The conference will run from 8:30 a.m. to 4 p.m. in Ekstrom Library’s Chao Auditorium. UofL’s Center for Arts and Culture Partnerships is offering the community event.
The $20 registration includes lunch, a book-signing session and the opening reception for two of the photo exhibits at UofL’s Hite Art Institute, Schneider Hall. Registration is encouraged by Oct. 10 as seating is limited; to register, call 502-852-2247 or email janna@louisville.edu University students who register may attend free.
Keynote speakers will be Tom Rankin, director of Duke University’s Center for Documentary Studies, and Shelby Lee Adams, a photographer whose book “Salt & Truth” about eastern Kentucky is set for October publication.
Conference topics will include:
- “Photography and Community,” UofL College of Arts and Sciences Dean and photography book co-author Blaine Hudson, Andy Warhol Museum archivist Matt Wrbican and UofL Photographic Archives photo wrangler Bill Carner.
- “Photography and Conflict,” International Center for Photography photographer Ed Grazda, photographer-filmmaker Molly Bingham and two-time Pulitzer Prize-winning photojournalist Lucian Perkins.
- “Historical Contexts,” UofL Photographic Archives curator Elizabeth Reilly, Kentucky Historical Society collections director Louise Jones and George Mason University associate professor Sue Wrbican.

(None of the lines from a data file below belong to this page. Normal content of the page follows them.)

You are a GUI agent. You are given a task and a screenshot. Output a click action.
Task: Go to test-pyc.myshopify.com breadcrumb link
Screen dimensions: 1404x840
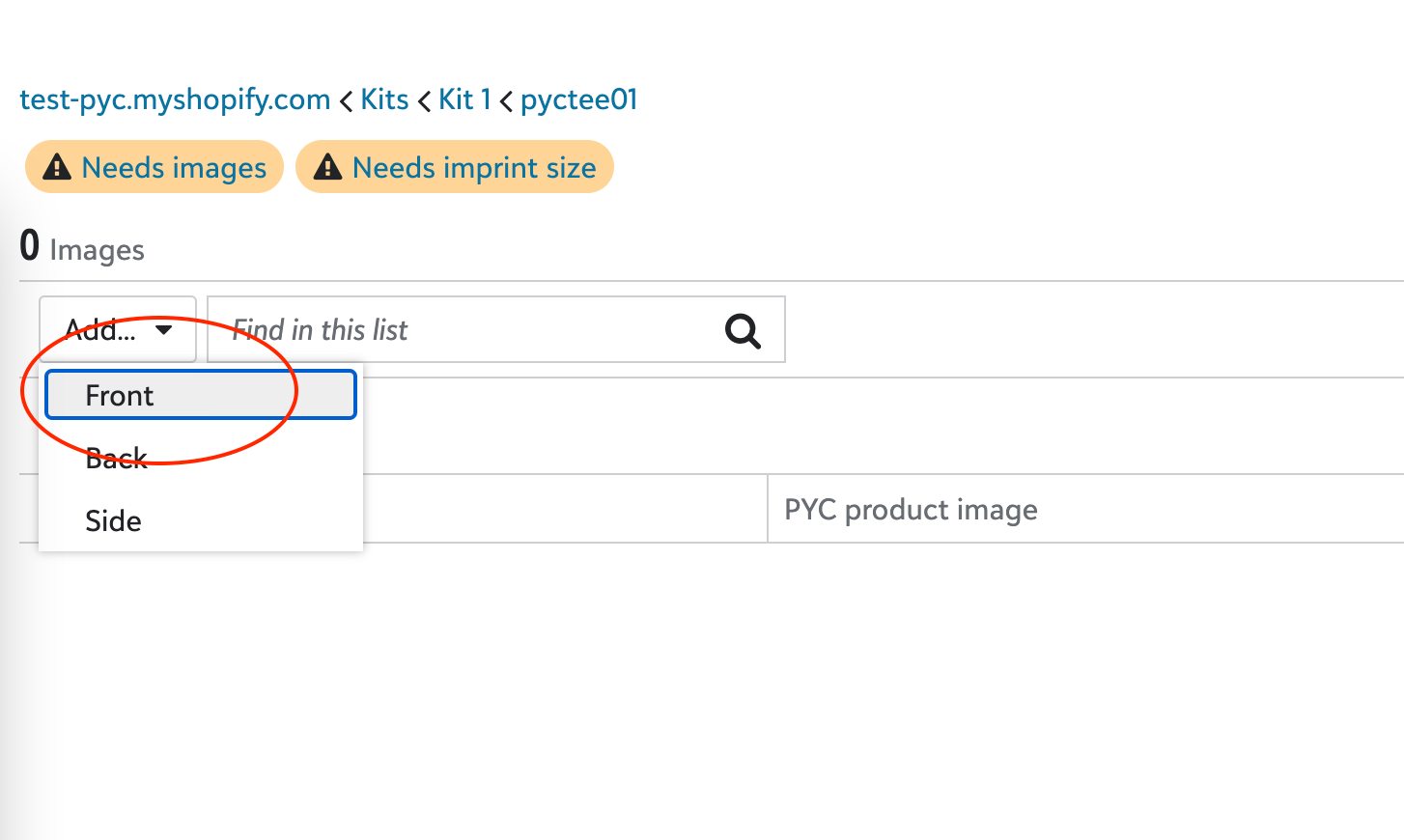point(175,99)
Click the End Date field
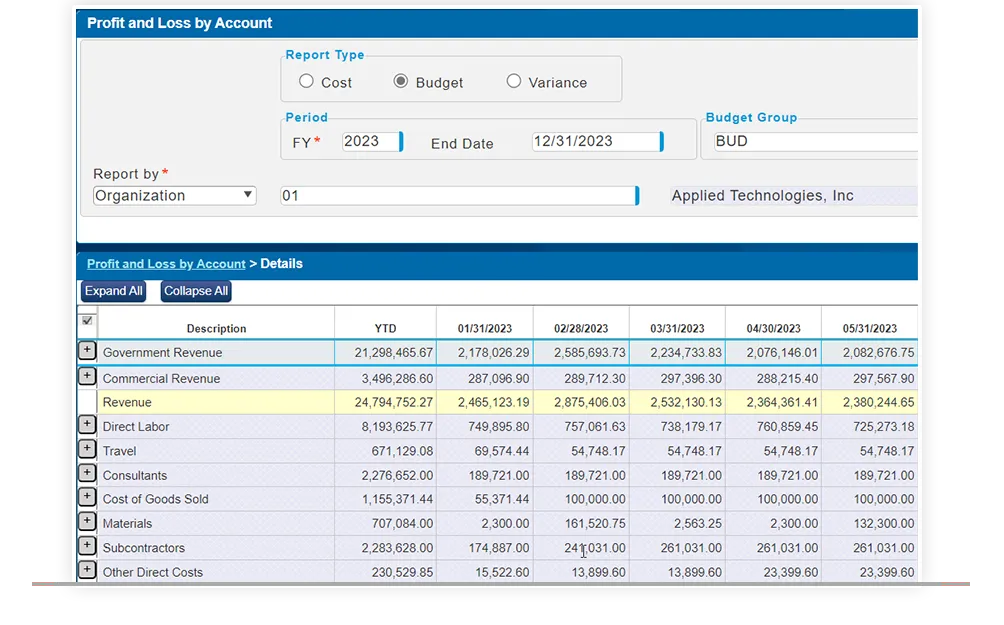 (x=596, y=142)
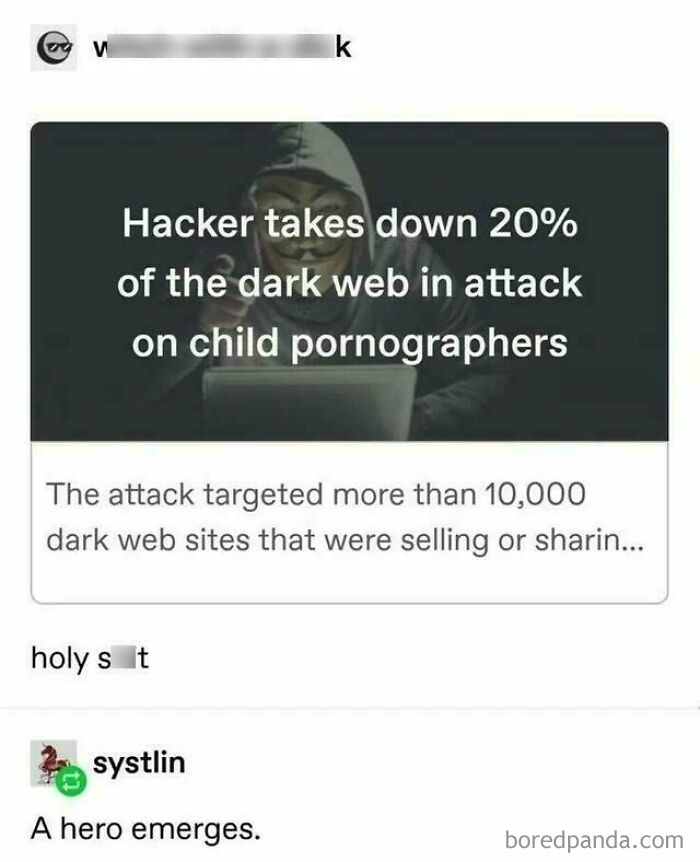
Task: Open 'The attack targeted more than 10,000' excerpt
Action: coord(316,494)
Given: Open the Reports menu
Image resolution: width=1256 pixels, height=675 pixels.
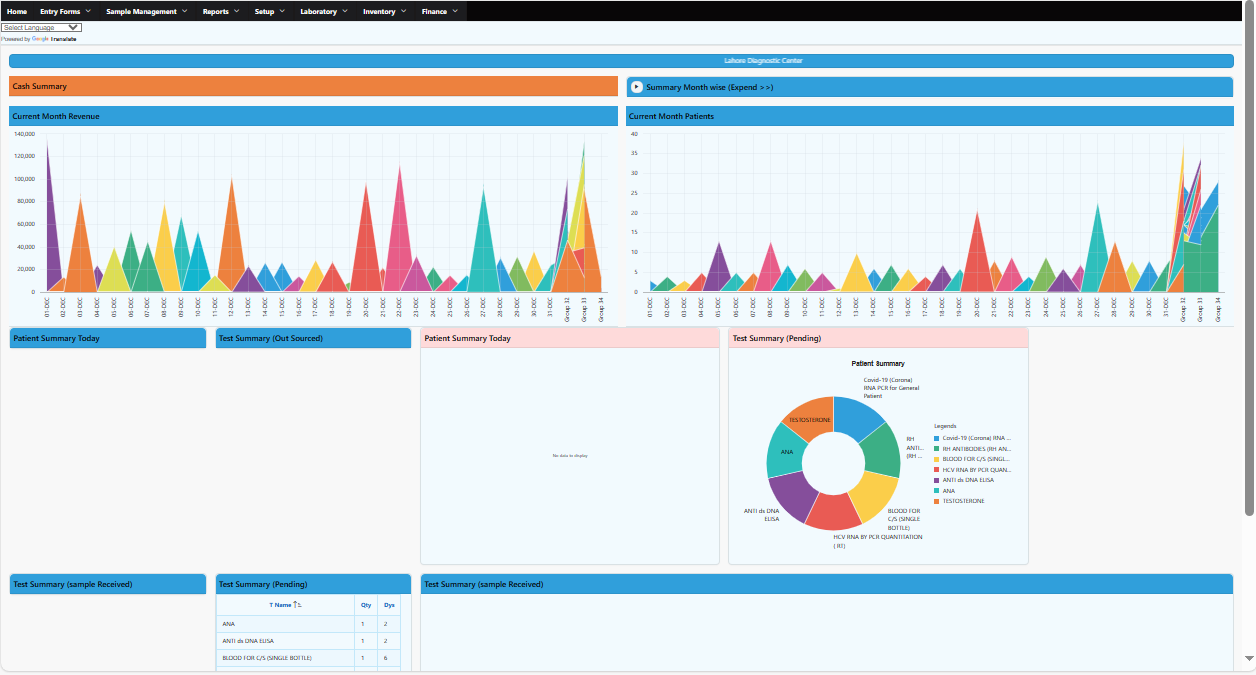Looking at the screenshot, I should pyautogui.click(x=220, y=11).
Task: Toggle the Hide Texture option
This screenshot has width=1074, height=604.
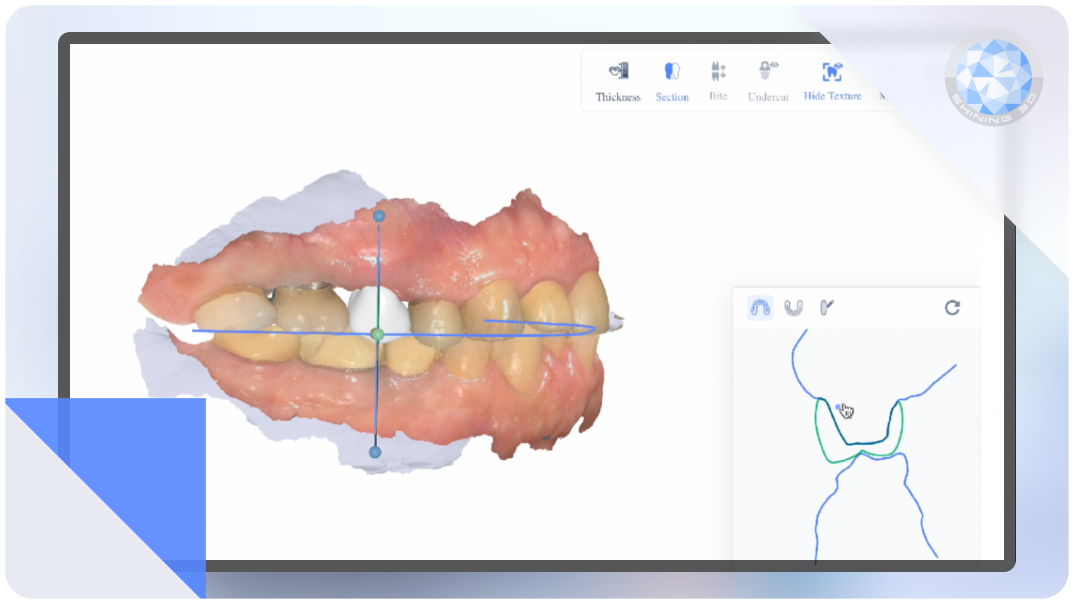Action: pyautogui.click(x=832, y=80)
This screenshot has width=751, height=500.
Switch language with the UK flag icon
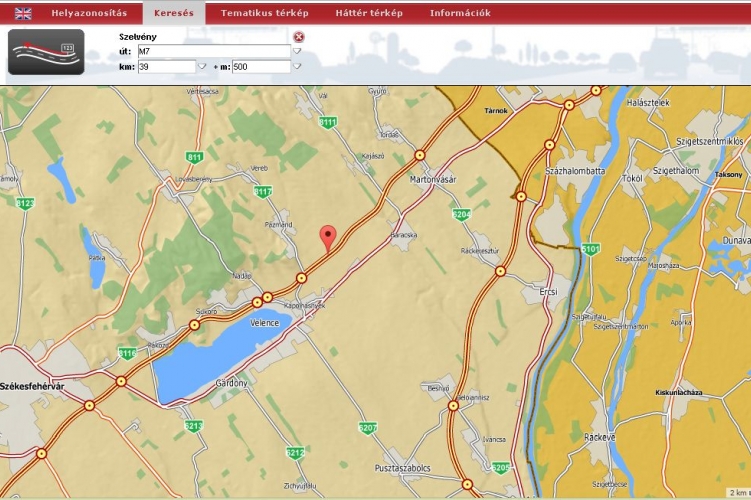pos(23,13)
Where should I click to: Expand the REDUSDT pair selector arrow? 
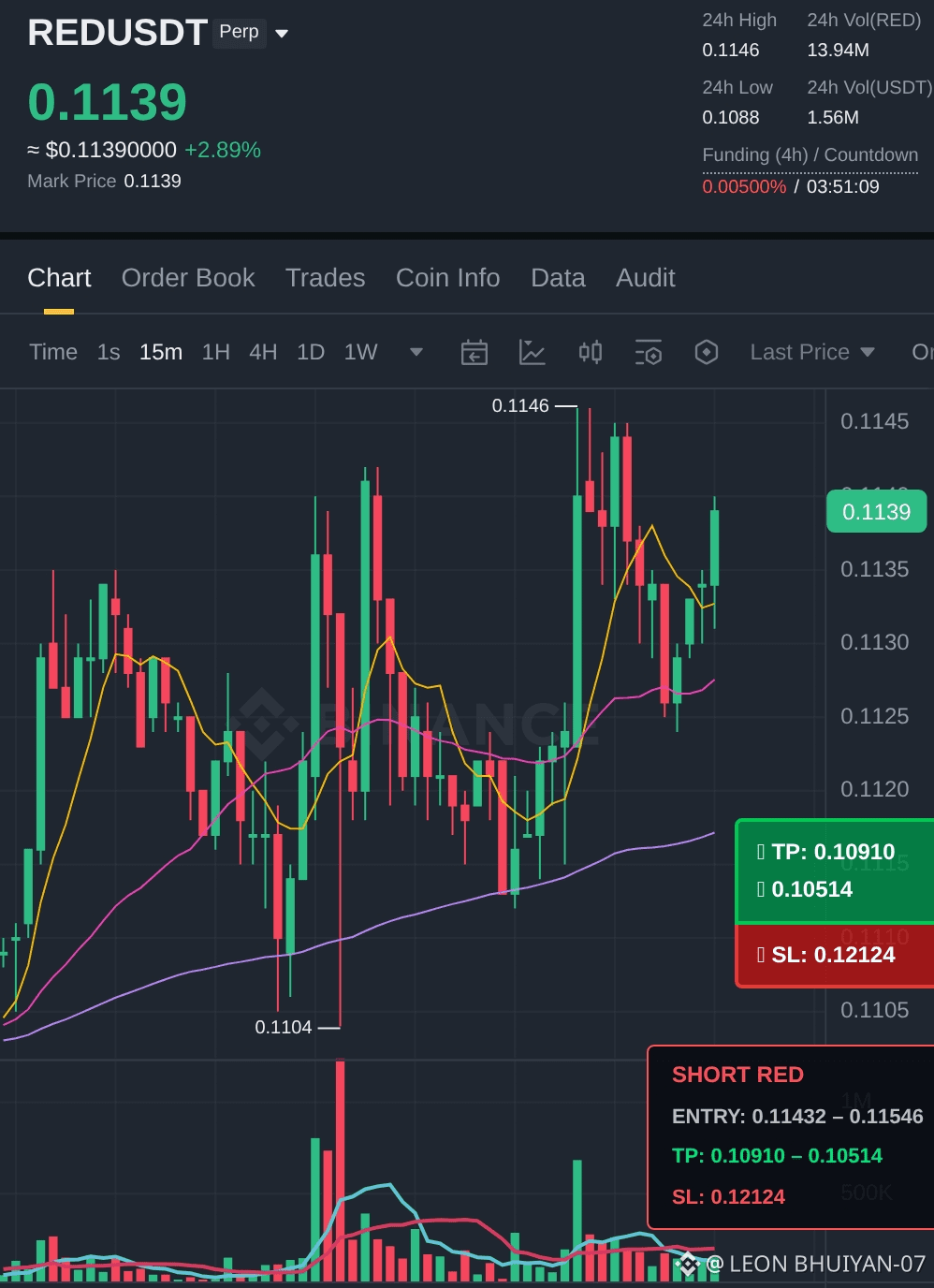click(282, 34)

Two exhibits that UofL’s Hite Art Institute is hosting in conjunction with the photo biennial will have opening events Oct. 14. They will be at the Hite Galleries in Schneider Hall on Belknap Campus:
- Patrick McDonogh: Grapplers and Fans, Oct. 6-Nov. 13. The exhibit examines good versus evil by photo documenting participants at the OVW professional wrestling school in Louisville. The exhibit’s opening reception will follow the 4:30 p.m. Documentary Photography Symposium, in which McDonogh will participate.
- Guy Mendes: 40/40: Forty Years, Forty Portraits, Oct. 14-Nov.13. The exhibit highlights photographs of people who have crossed paths with Mendes from the streets of New Orleans to the hills of Kentucky. They are from a book by the same name that Institute 193 in Lexington, Ky., published.
Also in conjunction with the photo biennial, the Hite is hosting:
- Mitch Eckert: Dialogue/Object, at the Cressman Center for Visual Art, Sept. 30-Oct. 29. Reception Sept. 30, 6 p.m.-9 p.m. The exhibit surveys 15 years of Eckert’s photographic work exploring the theme of still life.
- Anne Arden McDonald: Diana Series Photos, at Hite galleries, Oct. 3-Nov. 13. McDonald will give a lecture titled “Flying and Floating” Oct. 4 at 6 p.m. The opening reception will follow. “The Diana Series” is an overview of McDonald’s 20 years of exploration with the Diana camera, a 1950’s children’s camera with an uncoated plastic lens that produces fuzzy vignette images. The series is divided into two separate collections. The first is a visual poem about falling or floating in a dreamlike state. The second, the “Pillow Book,” is in collaboration with Radek Grosman. Together, the photographers worked in abandoned spaces to capture the tension between the attractiveness of the figure and the desolate nature of the spaces.
The Louisville Photo Biennial represents a cooperative effort among local museums, galleries, universities and other public venues to give people the opportunity to learn about and appreciate photography – its history and current state, local and global. It includes more than 30 photo exhibits, workshops, symposia and public discussions city-wide.